We love our home city, we really do – so much so that sometimes it can still make us gasp. A lot of the time, said gasp is accompanied by three special little words: Only. In. Dubai. In celebration of our unique home town and Time Out Dubai’s upcoming 10th anniversary (keep an eye on the mag for more on that!), here are some of the funniest/strangest/most shocking moments you (and we) have said it recently.
‘Livestock in the passenger seat; wives in the back.’
‘Trucks and taxis reverse down six-lane highways because the drivers have missed their turning.’
'A licence plate can cost more than the car.'
‘It’s seen as perfectly acceptable to hold a seven-year-old’s birthday party in a five-star hotel.’

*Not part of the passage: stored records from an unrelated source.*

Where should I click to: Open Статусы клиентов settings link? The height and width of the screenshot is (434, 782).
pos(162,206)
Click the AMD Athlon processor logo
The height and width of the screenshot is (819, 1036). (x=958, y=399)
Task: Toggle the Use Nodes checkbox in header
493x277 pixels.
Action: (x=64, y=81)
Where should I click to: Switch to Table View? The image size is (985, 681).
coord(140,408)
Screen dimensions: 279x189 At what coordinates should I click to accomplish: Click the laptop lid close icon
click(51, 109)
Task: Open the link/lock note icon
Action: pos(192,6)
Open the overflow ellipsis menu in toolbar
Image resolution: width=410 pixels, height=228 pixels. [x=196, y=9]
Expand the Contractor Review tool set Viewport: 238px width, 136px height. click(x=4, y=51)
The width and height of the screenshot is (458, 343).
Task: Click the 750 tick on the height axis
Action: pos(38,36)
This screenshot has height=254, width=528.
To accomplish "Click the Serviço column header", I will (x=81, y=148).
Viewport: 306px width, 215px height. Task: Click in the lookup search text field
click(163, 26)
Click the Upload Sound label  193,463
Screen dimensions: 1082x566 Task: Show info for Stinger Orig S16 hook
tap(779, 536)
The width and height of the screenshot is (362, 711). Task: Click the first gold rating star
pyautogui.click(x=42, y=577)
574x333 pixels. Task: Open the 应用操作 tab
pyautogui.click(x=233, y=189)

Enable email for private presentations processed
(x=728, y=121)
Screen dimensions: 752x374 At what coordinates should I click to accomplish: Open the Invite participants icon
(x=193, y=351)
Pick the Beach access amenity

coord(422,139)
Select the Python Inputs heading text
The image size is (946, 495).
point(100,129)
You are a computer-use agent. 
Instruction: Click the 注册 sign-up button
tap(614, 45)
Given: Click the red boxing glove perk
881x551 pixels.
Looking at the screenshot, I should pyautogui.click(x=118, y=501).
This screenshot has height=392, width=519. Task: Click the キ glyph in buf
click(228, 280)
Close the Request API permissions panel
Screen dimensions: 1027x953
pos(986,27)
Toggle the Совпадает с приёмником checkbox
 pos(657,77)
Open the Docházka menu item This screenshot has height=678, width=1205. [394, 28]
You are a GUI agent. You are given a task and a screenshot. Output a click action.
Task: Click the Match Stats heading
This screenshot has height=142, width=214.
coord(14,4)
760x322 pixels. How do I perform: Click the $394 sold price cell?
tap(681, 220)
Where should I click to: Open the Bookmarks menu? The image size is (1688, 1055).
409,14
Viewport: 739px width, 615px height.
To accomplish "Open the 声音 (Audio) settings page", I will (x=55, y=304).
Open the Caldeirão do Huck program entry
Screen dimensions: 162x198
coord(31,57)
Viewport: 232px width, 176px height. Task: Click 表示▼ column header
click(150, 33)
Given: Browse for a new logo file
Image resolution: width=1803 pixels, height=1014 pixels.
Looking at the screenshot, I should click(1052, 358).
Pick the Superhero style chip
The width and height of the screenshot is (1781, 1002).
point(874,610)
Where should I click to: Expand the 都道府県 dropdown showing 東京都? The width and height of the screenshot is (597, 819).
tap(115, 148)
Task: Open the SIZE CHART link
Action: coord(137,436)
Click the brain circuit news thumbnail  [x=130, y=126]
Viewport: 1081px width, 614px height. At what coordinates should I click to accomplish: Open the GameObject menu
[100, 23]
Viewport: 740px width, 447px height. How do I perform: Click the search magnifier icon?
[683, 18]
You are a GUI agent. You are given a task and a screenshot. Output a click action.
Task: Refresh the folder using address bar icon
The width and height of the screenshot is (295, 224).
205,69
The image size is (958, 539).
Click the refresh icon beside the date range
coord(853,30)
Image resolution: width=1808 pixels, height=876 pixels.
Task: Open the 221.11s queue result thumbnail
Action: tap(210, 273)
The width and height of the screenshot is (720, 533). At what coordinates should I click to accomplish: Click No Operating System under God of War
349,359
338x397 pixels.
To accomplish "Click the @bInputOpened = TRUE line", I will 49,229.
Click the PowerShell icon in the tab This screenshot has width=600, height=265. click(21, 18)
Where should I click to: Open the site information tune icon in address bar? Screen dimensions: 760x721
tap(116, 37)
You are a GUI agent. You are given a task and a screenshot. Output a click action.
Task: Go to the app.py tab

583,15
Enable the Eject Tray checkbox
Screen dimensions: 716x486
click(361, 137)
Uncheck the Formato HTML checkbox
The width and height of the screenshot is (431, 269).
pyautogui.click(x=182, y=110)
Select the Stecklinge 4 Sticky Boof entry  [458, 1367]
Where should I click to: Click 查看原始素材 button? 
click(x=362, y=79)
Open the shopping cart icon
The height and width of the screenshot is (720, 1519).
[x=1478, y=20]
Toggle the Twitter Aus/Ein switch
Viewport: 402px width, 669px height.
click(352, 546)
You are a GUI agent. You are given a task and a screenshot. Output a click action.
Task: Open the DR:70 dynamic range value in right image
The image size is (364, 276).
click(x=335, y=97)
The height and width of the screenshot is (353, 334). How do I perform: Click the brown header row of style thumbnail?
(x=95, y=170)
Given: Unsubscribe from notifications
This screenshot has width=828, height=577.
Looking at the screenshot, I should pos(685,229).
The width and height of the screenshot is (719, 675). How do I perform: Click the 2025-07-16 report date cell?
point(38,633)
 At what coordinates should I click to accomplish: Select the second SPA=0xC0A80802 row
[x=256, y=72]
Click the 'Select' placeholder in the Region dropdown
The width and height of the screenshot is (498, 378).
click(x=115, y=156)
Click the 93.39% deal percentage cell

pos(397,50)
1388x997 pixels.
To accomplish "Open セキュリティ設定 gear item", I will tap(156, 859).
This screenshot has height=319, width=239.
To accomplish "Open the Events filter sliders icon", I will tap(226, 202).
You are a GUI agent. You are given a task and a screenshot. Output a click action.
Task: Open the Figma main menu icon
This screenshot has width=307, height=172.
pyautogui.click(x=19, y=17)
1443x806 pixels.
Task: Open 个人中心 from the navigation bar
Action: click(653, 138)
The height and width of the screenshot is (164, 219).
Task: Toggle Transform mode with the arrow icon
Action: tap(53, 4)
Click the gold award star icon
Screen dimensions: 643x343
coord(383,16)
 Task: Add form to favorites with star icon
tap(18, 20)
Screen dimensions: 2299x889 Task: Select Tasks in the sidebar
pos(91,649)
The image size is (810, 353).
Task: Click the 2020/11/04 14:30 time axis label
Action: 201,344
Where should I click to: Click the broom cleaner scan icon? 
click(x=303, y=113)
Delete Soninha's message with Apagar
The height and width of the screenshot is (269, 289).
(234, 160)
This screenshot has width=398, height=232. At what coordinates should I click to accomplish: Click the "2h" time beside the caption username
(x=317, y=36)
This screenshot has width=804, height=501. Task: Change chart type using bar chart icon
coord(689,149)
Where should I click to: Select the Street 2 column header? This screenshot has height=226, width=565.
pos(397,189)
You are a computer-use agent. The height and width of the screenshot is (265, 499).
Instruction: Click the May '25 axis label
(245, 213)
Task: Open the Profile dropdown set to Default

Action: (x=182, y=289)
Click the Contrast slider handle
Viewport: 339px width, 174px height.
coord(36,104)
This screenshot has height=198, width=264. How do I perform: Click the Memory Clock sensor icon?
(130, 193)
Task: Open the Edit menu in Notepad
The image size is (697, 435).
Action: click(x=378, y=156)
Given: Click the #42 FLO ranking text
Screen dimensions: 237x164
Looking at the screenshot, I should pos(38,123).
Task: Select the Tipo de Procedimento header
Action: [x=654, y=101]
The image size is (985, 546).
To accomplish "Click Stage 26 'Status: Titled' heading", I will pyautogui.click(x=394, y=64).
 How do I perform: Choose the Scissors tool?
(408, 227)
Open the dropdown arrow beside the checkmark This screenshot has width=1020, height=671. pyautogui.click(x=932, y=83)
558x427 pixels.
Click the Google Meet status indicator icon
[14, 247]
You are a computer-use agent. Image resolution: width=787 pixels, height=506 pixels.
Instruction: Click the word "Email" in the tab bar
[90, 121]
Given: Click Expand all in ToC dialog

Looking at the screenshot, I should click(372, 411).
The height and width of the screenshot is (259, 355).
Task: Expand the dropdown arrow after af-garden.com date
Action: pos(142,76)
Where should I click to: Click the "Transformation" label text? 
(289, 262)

‘“Partly cloudy” is considered unstable weather and is written about in lengthy news articles.’
‘I once spotted a man doing a crossword while driving.’
‘Curbs are considered big speed bumps, to be driven over to get to the good parking spots.’
‘You can have a maid and gardener before the age of 30.’
‘People park outside the grocery store and hoot to be served within the comfort of their 4x4s.’
‘You see a mother pushing her child through the mall in a Fendi pushchair.’
'Live salsa bands play gigs in venues with no dance licence.'
‘The metro stations look like spaceships, and their floors are polished more often than Paris Hilton has her nails done.’
‘It’s normal to carry a jumper to work when it’s 50°C outside.’
‘You can have a can of Coke delivered to your front door (not that we do it, of course!).’
‘You spot a car covered in Swarovski crystals.’
‘Road signs appear on or after the junction, so you have to carve across five lanes of traffic to avoid missing the turning.’
‘The tallest building in the world sits next to the largest mall in the world, containing the largest indoor aquarium in the world, next to the highest fountain in the world.’
‘We once built an air-conditioned dog house/shed the size of a small cottage for our two dogs in summer.’
‘It's standard to get a cookie with your coffee and a “bag chair” for your bag.’
‘You can go skiing in -7°c when it’s 45°C outside and have a cup of steaming hot chocolate under heaters.’
‘Here, you can be whatever you wish to be, and pretend to be something you’re not.’
‘You can drive an Aston Martin and no one will pay any attention to you.’
‘If you go to a service station at 6am and there are no attendants, you start to panic and think: “I have to fill up with petrol… by MYSELF?”
‘It often takes you longer to explain your address to the delivery guy than to order the food.’
'You'll see 15 members of the same family coming out of the same car.'
‘We didn’t lock the door of our house for four years because we lost the key.’
‘Place names are spelled differently depending on which road sign you look at.’
‘You put a cardigan on when you go inside, then take it off when heading out.’
‘Landmarks and tourist attractions are included on maps before they’ve been built.’
‘You get tailgated and flashed to get out of the fast lane, even though you’re driving at 140kph already.’
‘Doing half a dozen U-turns does not mean you’ve gone the wrong way.’
‘A small local football team can hire Diego Maradona to be their manager.’
‘You repeatedly encounter (and become increasingly annoyed by) the sentence: “Sorry ma'am, we don't have.”
‘You see not just Ferraris, but so many Bentleys, Maybachs and BMWs in your office car park that they suddenly feel like common cars.’
‘You see a two-year-old “driving” a Porsche while daddy is on the phone.’
‘I once saw a huge leopard in the waiting room when I took my dog to the vet.’
‘Caviar is cheaper than bacon at the supermarket.’
‘You can be part of building a city, and be the first to do so many new things.’
'You can think of SO many things to put on the "Only in Dubai" list that you don't bother getting started!'
‘You can get this many people interested in talking about the things that happen only in Dubai.’